27 Oct 2015
October 27, 2015

Stress and Failure: Which Comes First?

9nong via Getty Images

9nong via Getty Images

I’ve often wondered the answer to that age-old question: Which comes first? I’m not referring to the chicken and the egg but rather stress and failure. Is it overwhelming stress that causes one to fail in one’s professional and personal life, or is it the failures that one is experiencing that causes stress?

We do know some stress can be a good thing, and I have even blogged about this point in the past.

What I’m talking about here is a level of stress that seems to prevent one from pivoting to the next phase of life. After all, why do some people seem to effortlessly manage change and succeed in life, yet others continually stall and get stuck in bad personal or professional situations?

Research over the past decade has clearly demonstrated the impact chronic stress has on the brain. For instance, stress can reduce the size of our brains as well as affect how different parts of the brain communicate with one another.

Studies have recently shown that if young adults are exposed to chronic stress early in life, they often have more mental health issues later in life.

And we now know more about the devastating impact of post-traumatic stress disorder on one’s ability to succeed at work and at home.

At the same time, chronic depression can cause one to isolate oneself socially and professionally which can lead to failure, which then can cause stress. It’s also no surprise that repeatedly being passed for promotion or staying in an unhealthy relationship can cause stress levels to increase dramatically.

So, I’m not sure if it is the stress that comes first and then causes problems, or there are underlying mental health and emotional issues first that then cause stress. I’m interested in what others think on this topic.

But I do know there are some tests that might help you and your doctor understand if there are some biochemical reasons that are causing your inability to pivot to your next chapter of life:

1. Salivary testing for cortisol.
This test looks in the saliva for any biochemical imbalance of hormones from the adrenal glands that could be causing problems. This test is significant progress from the test I had to do on patients in medical school, which required being connected to an IV and given different injections over an entire day. Since normal cortisol levels vary during the day, you will have to spit in a test tube several times throughout the day but it’s a good measure to see if there’s a problem. I’m not a big fan of a simple cortisol level that some doctors measure because of the changes in cortisol levels that occur throughout the day. It’s hard to determine with just one level what exactly is going on.

2. Insulin-like growth factor, IGF-1. You might have heard about this relating to bodybuilders trying to use it to get bigger. The reason your doctor might be interested in it is a condition called adult growth hormone deficiency. It would be rare, but not impossible, to manifest this condition past puberty ,but it does happen. Often there is a history of short stature, as well as fatigue, muscle weakness and cloudy thinking. I admit it is rare but it does occur.

3. Sex hormones. For women, early menopause can cause problems with mental acuity and stress which could be preventing one from attaining one’s goals. The good news is the early menopause can be easily diagnosed with LH, FSH, and estradiol levels. The problem is that the thought of menopause for some women in their late 30s or early 40s is not something they are emotionally prepared for. And unless you are thinking about it, you’re unlikely to talk to you doctor about it.

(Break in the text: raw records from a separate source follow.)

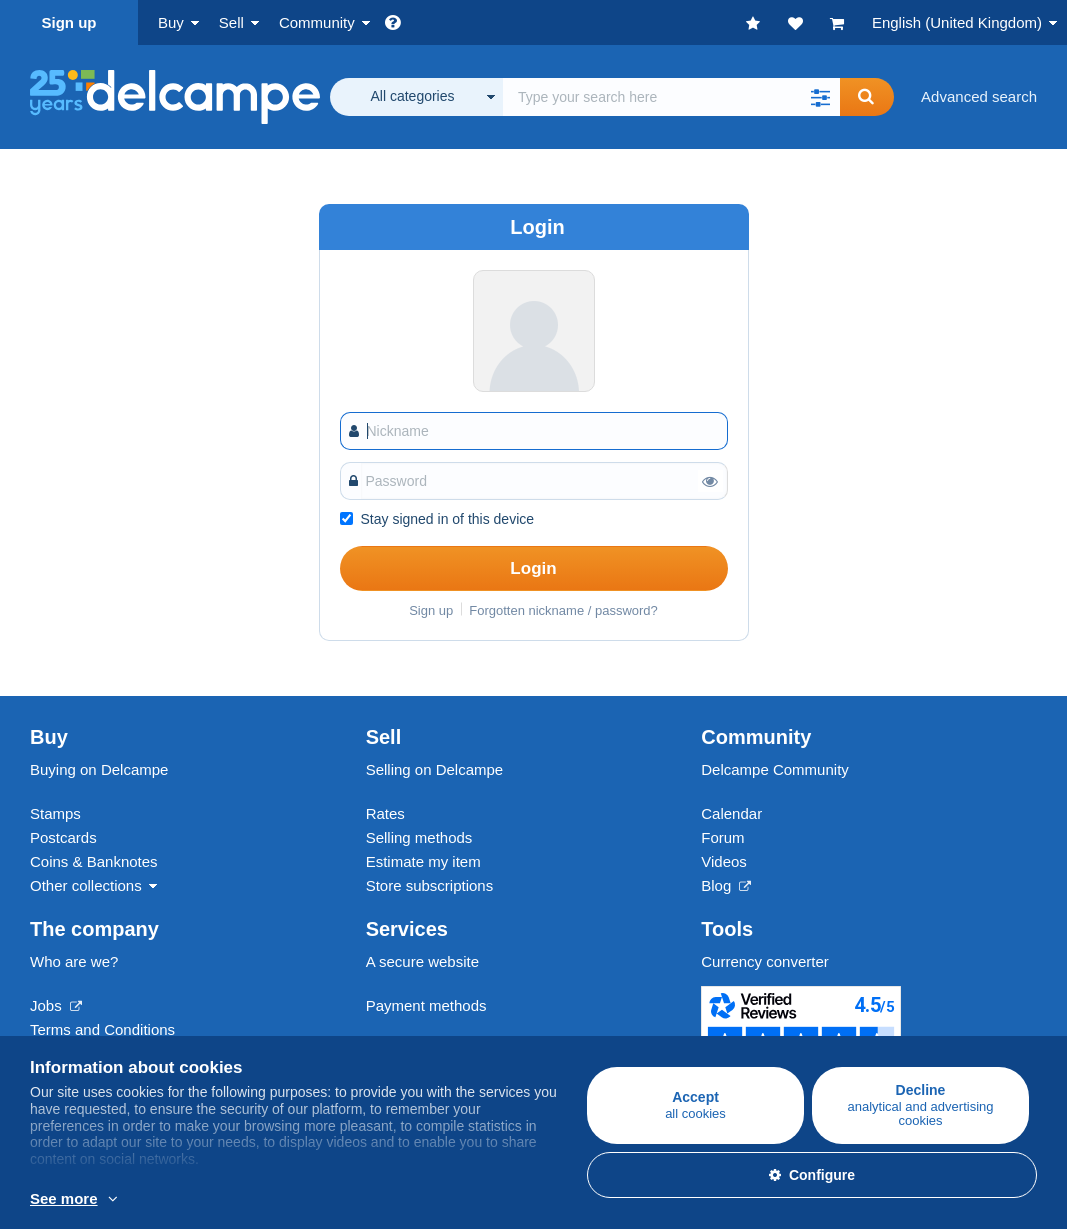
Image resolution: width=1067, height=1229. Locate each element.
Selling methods (419, 837)
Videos (724, 861)
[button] (820, 97)
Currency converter (765, 961)
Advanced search (979, 96)
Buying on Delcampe (99, 769)
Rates (385, 813)
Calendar (731, 813)
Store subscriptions (430, 885)
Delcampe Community (775, 769)
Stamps (55, 813)
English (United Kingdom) (957, 22)
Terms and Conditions (102, 1029)
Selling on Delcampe (435, 769)
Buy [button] (171, 22)
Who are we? (74, 961)
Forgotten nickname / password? (563, 610)
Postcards (63, 837)
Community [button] (317, 22)
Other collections (86, 885)
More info (254, 1200)
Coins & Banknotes (94, 861)
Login (533, 568)
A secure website (422, 961)
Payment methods (426, 1005)
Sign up (69, 22)
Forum (722, 837)
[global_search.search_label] (671, 97)
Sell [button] (231, 22)
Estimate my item (423, 861)
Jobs (56, 1005)
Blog (726, 885)
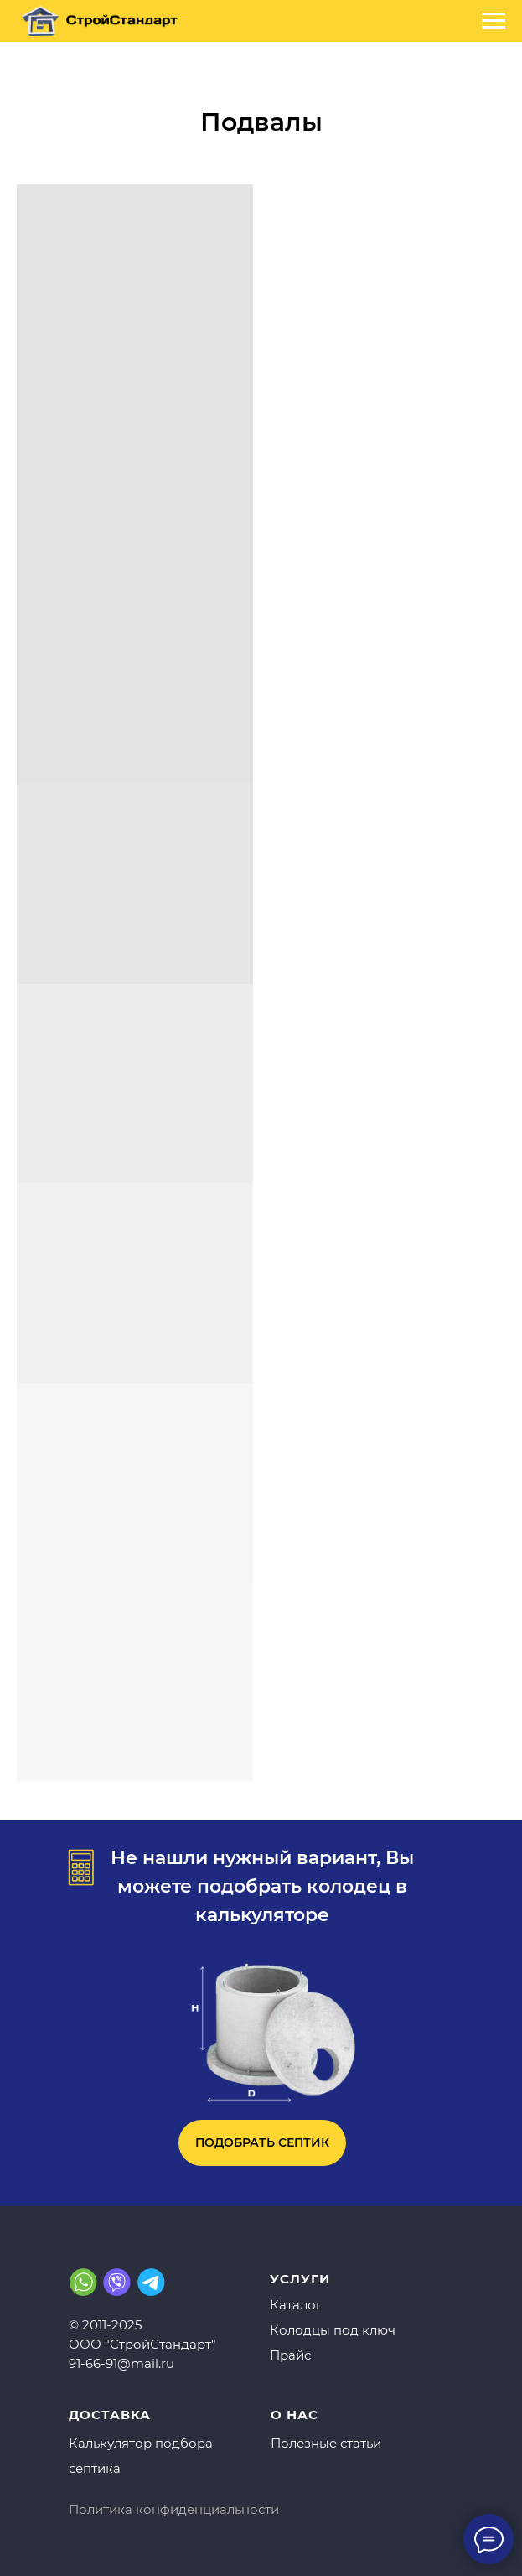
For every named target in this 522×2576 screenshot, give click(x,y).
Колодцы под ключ (332, 2330)
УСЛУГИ (300, 2279)
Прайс (290, 2355)
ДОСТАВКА (110, 2415)
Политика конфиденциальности (174, 2509)
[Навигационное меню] (493, 21)
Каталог (296, 2305)
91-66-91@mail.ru (121, 2363)
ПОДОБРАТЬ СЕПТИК (262, 2142)
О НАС (294, 2415)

4. Thyroid function tests. Usually once or twice a year, I see someone with previously undiagnosed thyroid disease. The symptoms are usually subtle but thyroid disease (both hyper (overactive) and hypo (underactive) can present with trouble mentally focusing and paying attention. There usually are other symptoms but these tests might be worthwhile to order if you just haven’t felt like yourself for months or years.

So which comes first — stress or failure? We need more research to know for sure, but if you have been feeling “stuck” in your personal and/or professional life, and you just can’t seem to pivot to the next phase, talk to your doctor about these tests. They just might uncover the reason.